*Source excerpt:*
You want me to go where and do what?!

The day normally starts with the alarm going off at some stupid hour and looking out the window to figure out whether the weather is doing what the forecast said it would. As with most things in life, being a confined space rescue tech is all about the preparation.

Communication is key on site. A site briefing is conducted at the start of the shift, with all relevant personnel being present. Details of the planned work, taskings and duties are disseminated. Work methods are explained and potential snags discussed. On longer term projects, the risk can and does change as the project advances. There will be discussions as to specific risks expected and how we as a rescue team can mitigate them.

Toolbox talks take place, if required after the briefing. Companies are becoming more proactive in keeping their contractors current with relevant Health, Safety and wellbeing information. It could be anything from, learning from ‘near misses’ to the effects inhaling cement dust, to practical demonstrations of 1st aid, CPR and rescue demonstrations, given by the rescue team.

Each site will have its specific rescue plan laid down in the RAMS. Equipment is checked and setup accordingly. Gas monitors are bump checked, RPE issued and the method of communication established and tested.

On certain sites, the rescue team will carry out background gas level checks on behalf of the client. We need to ensure a safe working environment for ourselves and contractors before the workforce enter.

It can take time to build up working relationships with contractors, but to my mind it is the single most important thing a rescue tech can do to increase safety in the risk. There may be four or five different companies working on the same project. If we can all work together as a single team, people will communicate and you’ll be kept informed of progress or problems.

*Collected material:*
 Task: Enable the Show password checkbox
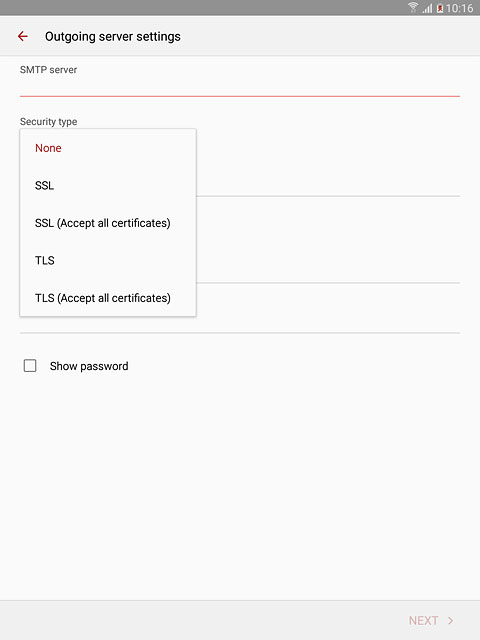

*Directions:*
• 1. According to the confined space rescue text, when is the site briefing held?
• 2. In the confined space rescue text, substitute "customer" for "client" and write the passage out again, beginning at the words that have "Each site will" and stopping after "progress or problems.".
Base your answers only on the text.

*Full solutions:*
• 1. At the start of the shift.

• 2.
Each site will have its specific rescue plan laid down in the RAMS. Equipment is checked and setup accordingly. Gas monitors are bump checked, RPE issued and the method of communication established and tested.

On certain sites, the rescue team will carry out background gas level checks on behalf of the customer. We need to ensure a safe working environment for ourselves and contractors before the workforce enter.

It can take time to build up working relationships with contractors, but to my mind it is the single most important thing a rescue tech can do to increase safety in the risk. There may be four or five different companies working on the same project. If we can all work together as a single team, people will communicate and you’ll be kept informed of progress or problems.